• [Try it] Would you retype the line that contains "This screenshot has height=588, width=708." and all lines following it to the end of the entries below, exactly and without pictures?

• [Source data]
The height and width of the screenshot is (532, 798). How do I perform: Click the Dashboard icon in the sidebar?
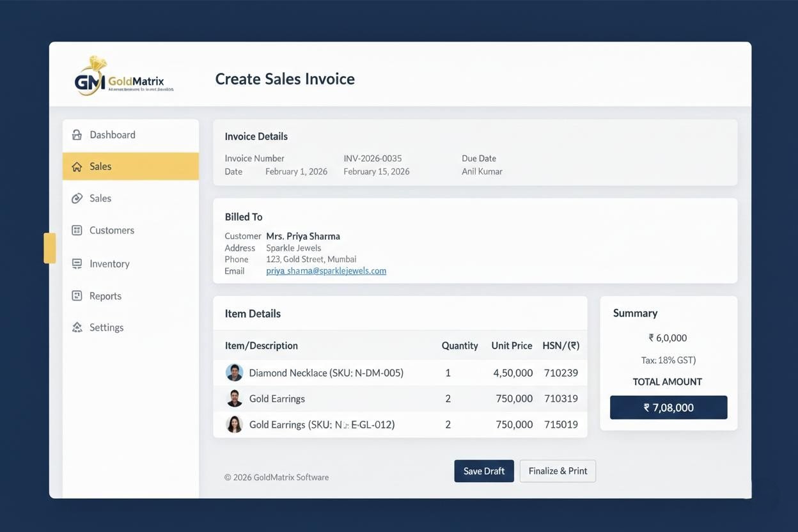[77, 135]
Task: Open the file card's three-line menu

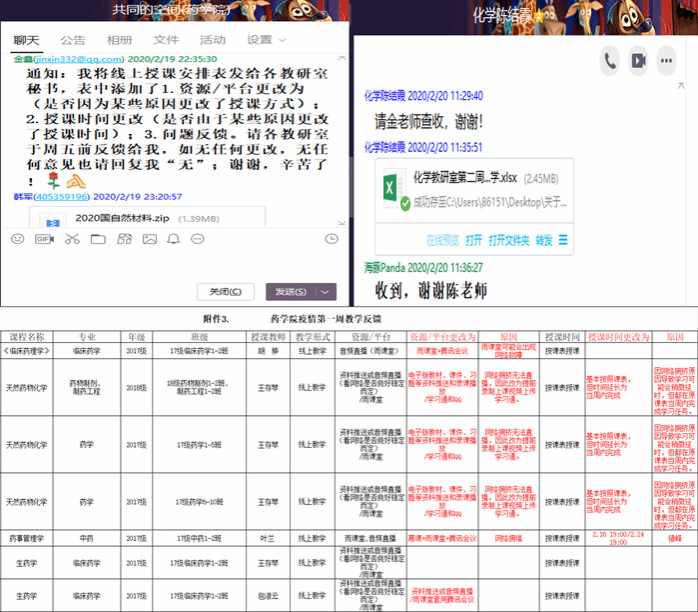Action: pyautogui.click(x=562, y=240)
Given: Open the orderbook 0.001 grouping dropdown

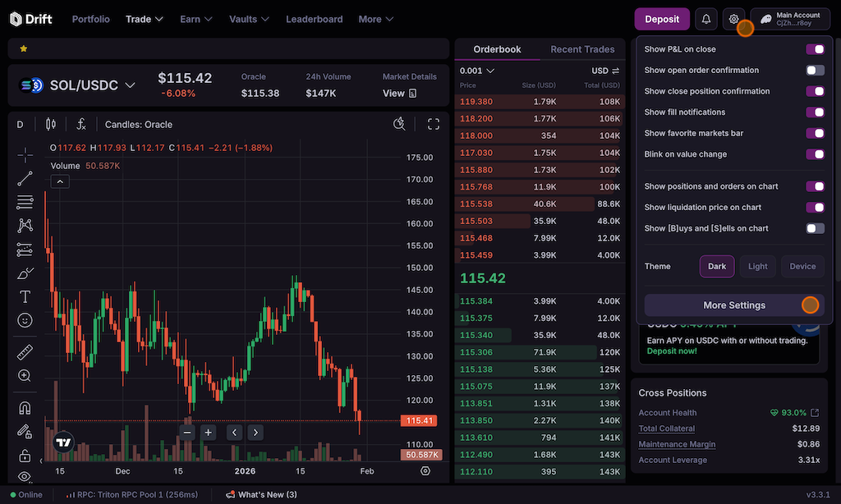Looking at the screenshot, I should tap(477, 71).
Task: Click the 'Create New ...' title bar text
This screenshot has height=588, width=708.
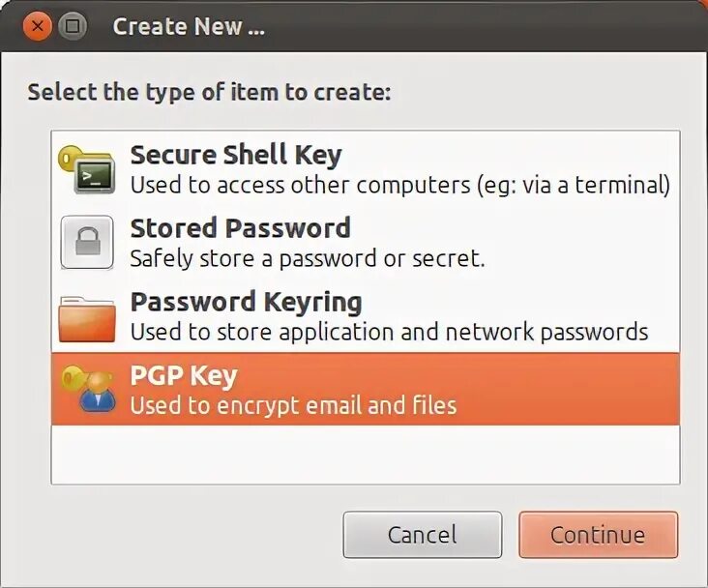Action: click(x=188, y=27)
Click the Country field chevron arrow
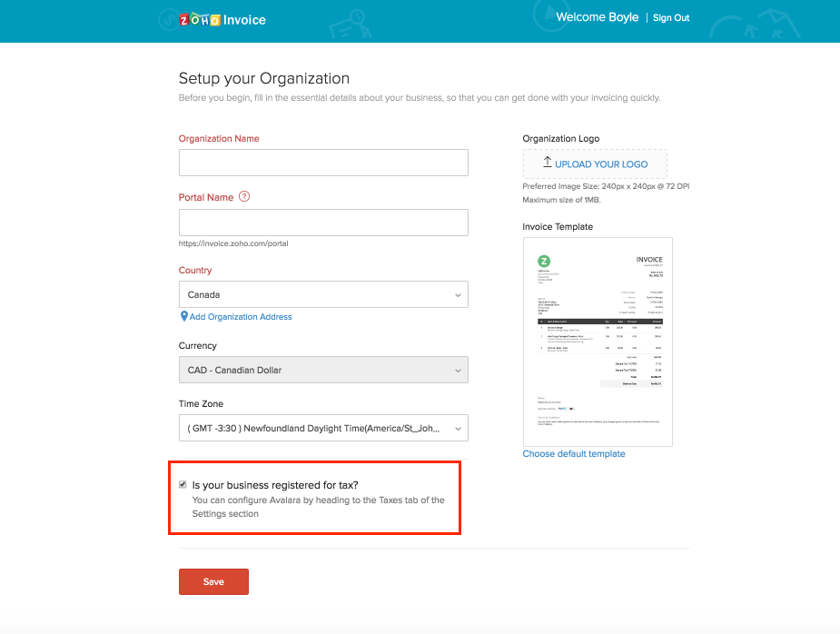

• [Result]
This screenshot has height=588, width=708.
Action: click(x=188, y=27)
Click the Country field chevron arrow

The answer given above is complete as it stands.